# Required work
Nothing in the records should be altered; retype them all exactly.

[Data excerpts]
+--

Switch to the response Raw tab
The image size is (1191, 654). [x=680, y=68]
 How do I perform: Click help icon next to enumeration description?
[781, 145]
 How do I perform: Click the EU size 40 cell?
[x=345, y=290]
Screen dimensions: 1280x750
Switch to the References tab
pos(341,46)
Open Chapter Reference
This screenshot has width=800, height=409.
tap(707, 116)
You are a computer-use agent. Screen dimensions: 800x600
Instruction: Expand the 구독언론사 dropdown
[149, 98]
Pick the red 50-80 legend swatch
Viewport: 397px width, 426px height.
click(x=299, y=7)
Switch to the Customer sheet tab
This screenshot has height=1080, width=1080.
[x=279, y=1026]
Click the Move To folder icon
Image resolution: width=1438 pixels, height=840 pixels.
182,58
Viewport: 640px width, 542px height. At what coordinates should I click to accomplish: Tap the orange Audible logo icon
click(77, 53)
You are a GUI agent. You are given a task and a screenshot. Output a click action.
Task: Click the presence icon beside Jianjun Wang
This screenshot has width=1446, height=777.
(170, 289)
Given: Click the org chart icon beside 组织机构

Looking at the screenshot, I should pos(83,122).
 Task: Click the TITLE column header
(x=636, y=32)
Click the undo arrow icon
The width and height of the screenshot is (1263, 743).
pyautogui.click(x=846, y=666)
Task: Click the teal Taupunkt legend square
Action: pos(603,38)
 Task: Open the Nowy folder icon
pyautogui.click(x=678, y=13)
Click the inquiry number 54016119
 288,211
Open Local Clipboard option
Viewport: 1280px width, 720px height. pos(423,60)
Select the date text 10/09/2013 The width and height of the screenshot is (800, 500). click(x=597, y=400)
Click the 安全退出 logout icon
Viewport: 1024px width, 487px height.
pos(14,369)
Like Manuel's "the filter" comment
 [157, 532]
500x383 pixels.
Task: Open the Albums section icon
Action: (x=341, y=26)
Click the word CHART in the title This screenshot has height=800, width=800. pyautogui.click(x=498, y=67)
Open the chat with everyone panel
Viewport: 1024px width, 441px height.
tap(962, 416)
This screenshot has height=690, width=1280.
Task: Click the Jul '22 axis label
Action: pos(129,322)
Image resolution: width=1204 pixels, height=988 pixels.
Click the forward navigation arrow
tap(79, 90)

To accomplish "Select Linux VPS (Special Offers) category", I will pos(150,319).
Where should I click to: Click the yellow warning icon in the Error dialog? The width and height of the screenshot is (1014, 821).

+--

# Solution to this problem
Switch to the response Raw tab
The image size is (1191, 654). [x=680, y=68]
 How do I perform: Click help icon next to enumeration description?
[781, 145]
 How do I perform: Click the EU size 40 cell?
[x=345, y=290]
Screen dimensions: 1280x750
Switch to the References tab
pos(341,46)
Open Chapter Reference
This screenshot has width=800, height=409.
tap(707, 116)
You are a computer-use agent. Screen dimensions: 800x600
Instruction: Expand the 구독언론사 dropdown
[149, 98]
Pick the red 50-80 legend swatch
Viewport: 397px width, 426px height.
click(x=299, y=7)
Switch to the Customer sheet tab
This screenshot has height=1080, width=1080.
[x=279, y=1026]
Click the Move To folder icon
Image resolution: width=1438 pixels, height=840 pixels.
182,58
Viewport: 640px width, 542px height. At what coordinates should I click to accomplish: Tap the orange Audible logo icon
click(77, 53)
You are a GUI agent. You are given a task and a screenshot. Output a click action.
Task: Click the presence icon beside Jianjun Wang
This screenshot has width=1446, height=777.
(170, 289)
Given: Click the org chart icon beside 组织机构

Looking at the screenshot, I should pos(83,122).
 Task: Click the TITLE column header
(x=636, y=32)
Click the undo arrow icon
The width and height of the screenshot is (1263, 743).
pyautogui.click(x=846, y=666)
Task: Click the teal Taupunkt legend square
Action: pos(603,38)
 Task: Open the Nowy folder icon
pyautogui.click(x=678, y=13)
Click the inquiry number 54016119
 288,211
Open Local Clipboard option
Viewport: 1280px width, 720px height. pos(423,60)
Select the date text 10/09/2013 The width and height of the screenshot is (800, 500). click(x=597, y=400)
Click the 安全退出 logout icon
Viewport: 1024px width, 487px height.
pos(14,369)
Like Manuel's "the filter" comment
 [157, 532]
500x383 pixels.
Task: Open the Albums section icon
Action: (x=341, y=26)
Click the word CHART in the title This screenshot has height=800, width=800. pyautogui.click(x=498, y=67)
Open the chat with everyone panel
Viewport: 1024px width, 441px height.
tap(962, 416)
This screenshot has height=690, width=1280.
Task: Click the Jul '22 axis label
Action: pos(129,322)
Image resolution: width=1204 pixels, height=988 pixels.
Click the forward navigation arrow
tap(79, 90)

To accomplish "Select Linux VPS (Special Offers) category", I will pos(150,319).
Where should I click to: Click the yellow warning icon in the Error dialog? The width and height of the screenshot is (1014, 821).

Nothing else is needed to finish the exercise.